PROBLEM: Please rewrite the part of the records that opens with the line containing "Click the book" and closes with the line containing "Action: [231, 16]", changing "Panel" to "Frame" and leaving everything else as it is.

EXERCISE INPUT:
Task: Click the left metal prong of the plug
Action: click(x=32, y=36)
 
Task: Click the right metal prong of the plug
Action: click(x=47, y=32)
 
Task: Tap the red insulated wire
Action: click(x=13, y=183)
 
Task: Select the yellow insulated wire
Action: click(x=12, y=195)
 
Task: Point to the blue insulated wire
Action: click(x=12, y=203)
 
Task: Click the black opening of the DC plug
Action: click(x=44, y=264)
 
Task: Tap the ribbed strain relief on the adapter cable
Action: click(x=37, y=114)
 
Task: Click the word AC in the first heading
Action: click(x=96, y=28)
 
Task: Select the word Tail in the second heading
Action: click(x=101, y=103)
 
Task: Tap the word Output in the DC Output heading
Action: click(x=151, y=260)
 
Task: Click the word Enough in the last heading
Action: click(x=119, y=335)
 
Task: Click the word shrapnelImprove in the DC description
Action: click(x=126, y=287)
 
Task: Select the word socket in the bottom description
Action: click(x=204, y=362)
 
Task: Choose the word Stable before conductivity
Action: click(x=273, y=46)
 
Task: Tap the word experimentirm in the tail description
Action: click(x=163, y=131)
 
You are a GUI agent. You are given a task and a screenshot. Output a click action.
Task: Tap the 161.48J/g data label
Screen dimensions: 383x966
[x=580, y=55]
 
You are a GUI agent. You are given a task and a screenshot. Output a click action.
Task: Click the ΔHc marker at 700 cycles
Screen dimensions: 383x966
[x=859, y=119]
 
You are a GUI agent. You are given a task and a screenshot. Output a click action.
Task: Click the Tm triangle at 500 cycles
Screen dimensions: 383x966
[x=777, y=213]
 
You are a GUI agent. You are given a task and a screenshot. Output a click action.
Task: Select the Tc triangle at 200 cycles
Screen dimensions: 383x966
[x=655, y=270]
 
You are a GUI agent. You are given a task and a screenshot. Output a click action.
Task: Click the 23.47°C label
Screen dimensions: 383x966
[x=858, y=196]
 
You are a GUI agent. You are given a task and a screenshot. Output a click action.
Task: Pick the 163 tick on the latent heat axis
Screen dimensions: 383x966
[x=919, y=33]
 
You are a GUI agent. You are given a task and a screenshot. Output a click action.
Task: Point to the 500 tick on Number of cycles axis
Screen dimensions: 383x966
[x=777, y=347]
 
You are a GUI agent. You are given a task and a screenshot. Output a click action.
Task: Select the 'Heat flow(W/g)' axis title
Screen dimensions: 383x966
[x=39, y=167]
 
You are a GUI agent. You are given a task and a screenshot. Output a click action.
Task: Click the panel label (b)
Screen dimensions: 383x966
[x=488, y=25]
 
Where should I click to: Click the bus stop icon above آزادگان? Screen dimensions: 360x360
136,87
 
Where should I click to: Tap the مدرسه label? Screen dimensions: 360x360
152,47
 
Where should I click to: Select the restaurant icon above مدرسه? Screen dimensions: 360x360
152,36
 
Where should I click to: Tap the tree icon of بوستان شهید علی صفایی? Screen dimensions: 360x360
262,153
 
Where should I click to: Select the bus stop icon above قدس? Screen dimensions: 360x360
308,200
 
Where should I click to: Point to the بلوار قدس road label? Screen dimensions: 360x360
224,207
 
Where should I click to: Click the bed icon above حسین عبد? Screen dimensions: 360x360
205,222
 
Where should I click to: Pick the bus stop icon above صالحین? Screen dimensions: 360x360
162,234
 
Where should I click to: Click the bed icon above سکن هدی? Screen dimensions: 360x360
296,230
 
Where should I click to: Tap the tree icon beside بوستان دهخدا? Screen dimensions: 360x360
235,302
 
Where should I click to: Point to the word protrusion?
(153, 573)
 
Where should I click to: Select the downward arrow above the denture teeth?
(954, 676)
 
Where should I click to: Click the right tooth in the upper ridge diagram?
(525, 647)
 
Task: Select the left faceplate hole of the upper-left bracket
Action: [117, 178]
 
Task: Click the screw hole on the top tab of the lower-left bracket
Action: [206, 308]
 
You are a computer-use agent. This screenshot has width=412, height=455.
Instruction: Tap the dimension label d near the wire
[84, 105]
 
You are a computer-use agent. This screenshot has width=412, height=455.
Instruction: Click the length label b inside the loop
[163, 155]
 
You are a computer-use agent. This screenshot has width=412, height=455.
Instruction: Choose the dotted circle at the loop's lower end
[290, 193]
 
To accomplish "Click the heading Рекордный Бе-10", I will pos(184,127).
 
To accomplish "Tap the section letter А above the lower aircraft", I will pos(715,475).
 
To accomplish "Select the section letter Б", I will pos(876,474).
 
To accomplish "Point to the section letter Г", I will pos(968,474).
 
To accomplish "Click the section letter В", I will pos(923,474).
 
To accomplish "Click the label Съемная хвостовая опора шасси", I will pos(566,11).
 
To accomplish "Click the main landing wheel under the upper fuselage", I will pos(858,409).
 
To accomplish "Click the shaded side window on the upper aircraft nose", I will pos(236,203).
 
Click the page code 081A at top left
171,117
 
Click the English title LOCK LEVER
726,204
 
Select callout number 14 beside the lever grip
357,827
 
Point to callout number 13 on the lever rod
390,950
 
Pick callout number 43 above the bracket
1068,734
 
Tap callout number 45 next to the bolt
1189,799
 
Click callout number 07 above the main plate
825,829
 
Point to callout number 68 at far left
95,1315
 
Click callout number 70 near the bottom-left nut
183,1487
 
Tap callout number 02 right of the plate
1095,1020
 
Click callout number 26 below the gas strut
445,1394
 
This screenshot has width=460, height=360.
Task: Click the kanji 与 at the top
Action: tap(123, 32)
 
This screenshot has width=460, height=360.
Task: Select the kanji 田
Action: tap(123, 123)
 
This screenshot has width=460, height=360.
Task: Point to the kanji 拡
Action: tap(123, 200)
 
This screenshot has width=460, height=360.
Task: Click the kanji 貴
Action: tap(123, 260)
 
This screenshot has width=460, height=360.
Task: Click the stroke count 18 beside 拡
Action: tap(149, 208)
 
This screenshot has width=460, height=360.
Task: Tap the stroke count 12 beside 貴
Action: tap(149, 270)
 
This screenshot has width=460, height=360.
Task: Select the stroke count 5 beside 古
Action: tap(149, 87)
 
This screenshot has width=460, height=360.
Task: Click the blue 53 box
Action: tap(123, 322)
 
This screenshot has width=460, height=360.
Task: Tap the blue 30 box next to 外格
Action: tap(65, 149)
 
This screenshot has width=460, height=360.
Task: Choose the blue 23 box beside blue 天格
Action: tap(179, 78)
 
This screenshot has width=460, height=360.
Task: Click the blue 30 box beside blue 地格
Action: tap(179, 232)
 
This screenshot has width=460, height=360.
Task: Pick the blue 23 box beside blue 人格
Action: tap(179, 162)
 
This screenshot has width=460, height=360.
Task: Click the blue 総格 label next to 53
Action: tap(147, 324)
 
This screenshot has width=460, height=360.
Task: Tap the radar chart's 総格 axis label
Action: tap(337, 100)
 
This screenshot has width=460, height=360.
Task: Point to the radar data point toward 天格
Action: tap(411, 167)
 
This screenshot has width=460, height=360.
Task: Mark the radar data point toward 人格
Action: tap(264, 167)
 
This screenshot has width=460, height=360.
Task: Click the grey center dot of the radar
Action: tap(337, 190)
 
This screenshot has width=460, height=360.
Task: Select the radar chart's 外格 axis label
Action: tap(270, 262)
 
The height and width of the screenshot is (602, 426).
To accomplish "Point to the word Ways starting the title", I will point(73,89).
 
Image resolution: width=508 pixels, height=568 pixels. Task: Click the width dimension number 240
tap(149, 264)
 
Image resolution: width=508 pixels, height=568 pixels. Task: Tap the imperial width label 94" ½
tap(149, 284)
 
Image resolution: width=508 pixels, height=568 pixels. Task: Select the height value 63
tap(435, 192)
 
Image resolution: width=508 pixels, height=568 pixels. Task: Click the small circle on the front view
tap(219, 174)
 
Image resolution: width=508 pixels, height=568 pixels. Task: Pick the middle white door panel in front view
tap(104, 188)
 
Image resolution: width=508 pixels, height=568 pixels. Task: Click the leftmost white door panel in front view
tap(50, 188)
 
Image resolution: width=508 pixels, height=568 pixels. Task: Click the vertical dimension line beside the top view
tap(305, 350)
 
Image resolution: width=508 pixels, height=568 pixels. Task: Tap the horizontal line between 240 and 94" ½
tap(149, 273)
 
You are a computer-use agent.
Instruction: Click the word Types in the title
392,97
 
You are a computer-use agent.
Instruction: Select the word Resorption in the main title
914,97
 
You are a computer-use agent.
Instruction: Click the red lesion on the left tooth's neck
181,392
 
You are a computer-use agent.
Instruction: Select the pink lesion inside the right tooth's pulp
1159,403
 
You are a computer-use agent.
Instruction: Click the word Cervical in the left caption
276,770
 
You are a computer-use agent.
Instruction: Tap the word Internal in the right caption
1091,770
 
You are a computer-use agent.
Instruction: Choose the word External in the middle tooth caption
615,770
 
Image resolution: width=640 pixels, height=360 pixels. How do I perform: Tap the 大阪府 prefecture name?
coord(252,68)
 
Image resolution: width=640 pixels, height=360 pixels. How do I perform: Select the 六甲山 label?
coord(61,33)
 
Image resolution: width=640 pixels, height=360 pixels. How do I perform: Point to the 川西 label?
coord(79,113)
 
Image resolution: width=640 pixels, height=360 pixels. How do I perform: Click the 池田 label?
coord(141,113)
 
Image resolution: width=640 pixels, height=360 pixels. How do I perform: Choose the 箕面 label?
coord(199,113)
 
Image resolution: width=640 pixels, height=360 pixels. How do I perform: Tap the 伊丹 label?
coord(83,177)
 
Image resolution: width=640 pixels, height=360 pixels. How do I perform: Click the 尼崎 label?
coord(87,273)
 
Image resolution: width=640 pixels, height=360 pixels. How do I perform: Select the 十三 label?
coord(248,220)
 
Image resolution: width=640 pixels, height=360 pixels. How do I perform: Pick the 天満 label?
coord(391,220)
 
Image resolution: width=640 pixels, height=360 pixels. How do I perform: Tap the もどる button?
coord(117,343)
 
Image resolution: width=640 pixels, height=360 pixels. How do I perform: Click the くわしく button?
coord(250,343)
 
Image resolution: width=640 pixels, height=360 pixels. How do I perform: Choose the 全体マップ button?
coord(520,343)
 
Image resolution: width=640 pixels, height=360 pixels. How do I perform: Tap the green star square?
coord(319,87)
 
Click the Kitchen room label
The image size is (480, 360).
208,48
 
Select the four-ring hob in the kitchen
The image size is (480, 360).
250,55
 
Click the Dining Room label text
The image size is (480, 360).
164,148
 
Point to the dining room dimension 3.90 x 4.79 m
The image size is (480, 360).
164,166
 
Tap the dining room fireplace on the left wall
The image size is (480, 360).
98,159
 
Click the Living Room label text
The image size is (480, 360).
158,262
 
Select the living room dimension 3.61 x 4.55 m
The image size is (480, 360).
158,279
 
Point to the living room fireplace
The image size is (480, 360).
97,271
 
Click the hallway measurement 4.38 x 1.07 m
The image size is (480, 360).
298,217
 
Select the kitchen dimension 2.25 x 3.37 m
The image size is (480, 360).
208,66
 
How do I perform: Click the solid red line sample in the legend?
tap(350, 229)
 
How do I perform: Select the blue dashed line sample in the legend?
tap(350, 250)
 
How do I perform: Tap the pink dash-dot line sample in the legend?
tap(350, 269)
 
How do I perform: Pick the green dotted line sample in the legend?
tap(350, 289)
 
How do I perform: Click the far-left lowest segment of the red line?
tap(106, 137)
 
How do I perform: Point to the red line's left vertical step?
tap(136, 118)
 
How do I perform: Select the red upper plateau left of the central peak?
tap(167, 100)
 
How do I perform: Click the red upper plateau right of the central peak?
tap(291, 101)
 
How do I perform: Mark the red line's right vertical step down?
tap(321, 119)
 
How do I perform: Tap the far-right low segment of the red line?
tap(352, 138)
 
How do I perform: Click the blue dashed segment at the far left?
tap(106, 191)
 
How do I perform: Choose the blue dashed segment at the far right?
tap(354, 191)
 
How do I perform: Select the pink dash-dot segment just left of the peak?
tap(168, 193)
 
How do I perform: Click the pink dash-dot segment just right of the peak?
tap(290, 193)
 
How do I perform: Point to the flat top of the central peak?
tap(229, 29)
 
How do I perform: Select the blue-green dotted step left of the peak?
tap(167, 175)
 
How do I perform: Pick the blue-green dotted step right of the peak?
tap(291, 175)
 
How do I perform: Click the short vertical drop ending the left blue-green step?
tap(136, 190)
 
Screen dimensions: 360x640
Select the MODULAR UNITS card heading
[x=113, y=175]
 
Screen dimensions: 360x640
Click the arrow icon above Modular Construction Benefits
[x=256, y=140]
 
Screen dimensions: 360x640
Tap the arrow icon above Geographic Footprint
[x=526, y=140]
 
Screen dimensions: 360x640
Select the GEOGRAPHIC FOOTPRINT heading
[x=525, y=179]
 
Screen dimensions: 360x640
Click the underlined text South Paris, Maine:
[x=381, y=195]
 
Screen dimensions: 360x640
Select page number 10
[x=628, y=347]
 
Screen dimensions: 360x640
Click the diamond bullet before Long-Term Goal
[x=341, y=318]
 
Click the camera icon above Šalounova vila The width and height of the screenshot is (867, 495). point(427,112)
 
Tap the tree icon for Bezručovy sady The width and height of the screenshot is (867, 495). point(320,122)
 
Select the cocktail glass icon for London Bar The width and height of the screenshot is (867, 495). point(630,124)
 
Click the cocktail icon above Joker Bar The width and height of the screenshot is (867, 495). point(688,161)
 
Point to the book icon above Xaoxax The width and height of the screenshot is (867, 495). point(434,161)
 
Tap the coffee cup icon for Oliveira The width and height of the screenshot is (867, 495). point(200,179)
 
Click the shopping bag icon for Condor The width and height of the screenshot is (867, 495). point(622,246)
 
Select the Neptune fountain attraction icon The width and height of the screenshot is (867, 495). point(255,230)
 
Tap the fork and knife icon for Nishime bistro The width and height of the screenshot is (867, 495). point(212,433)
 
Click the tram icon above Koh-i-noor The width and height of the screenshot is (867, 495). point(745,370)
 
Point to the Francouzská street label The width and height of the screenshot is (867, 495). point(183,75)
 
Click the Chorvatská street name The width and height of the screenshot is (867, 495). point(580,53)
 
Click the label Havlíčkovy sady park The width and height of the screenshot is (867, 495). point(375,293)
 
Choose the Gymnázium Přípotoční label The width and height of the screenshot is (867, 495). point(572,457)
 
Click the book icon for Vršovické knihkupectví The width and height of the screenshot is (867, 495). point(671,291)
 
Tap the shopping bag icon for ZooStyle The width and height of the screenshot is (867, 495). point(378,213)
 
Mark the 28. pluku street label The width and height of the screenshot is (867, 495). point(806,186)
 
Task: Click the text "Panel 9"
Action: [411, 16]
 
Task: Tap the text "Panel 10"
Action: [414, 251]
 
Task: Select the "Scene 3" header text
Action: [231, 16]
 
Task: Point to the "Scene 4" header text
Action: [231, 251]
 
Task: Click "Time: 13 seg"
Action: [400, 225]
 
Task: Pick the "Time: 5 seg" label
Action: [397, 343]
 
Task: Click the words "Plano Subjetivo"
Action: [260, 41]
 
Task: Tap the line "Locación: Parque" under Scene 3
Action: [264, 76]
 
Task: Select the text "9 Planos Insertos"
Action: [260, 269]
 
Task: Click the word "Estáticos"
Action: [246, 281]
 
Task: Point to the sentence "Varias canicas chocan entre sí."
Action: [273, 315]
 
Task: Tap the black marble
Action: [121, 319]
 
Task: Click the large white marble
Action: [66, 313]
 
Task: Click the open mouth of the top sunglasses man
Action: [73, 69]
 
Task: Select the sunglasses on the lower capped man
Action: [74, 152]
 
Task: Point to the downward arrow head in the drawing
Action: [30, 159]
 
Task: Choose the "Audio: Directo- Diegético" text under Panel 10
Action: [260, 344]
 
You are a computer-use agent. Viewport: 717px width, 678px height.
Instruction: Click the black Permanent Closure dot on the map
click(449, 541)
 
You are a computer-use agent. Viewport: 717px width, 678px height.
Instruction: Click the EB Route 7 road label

SOLUTION FOR THIS PROBLEM:
Click the book icon for Vršovické knihkupectví The width and height of the screenshot is (867, 495). point(671,291)
 
Tap the shopping bag icon for ZooStyle The width and height of the screenshot is (867, 495). point(378,213)
 
Mark the 28. pluku street label The width and height of the screenshot is (867, 495). point(806,186)
 
Task: Click the text "Frame 9"
Action: [411, 16]
 
Task: Tap the text "Frame 10"
Action: [414, 251]
 
Task: Select the "Scene 3" header text
Action: [231, 16]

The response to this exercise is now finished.